ACTIVITY: Go to the line that contains "Task: Close the terminal window" and transcribe from there to the end of the entries, that line and the last one included.

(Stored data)
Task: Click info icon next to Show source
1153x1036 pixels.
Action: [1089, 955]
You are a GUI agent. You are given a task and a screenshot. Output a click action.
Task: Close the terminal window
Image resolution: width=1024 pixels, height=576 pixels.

SOLVED PROBLEM:
Task: Close the terminal window
Image resolution: width=1024 pixels, height=576 pixels.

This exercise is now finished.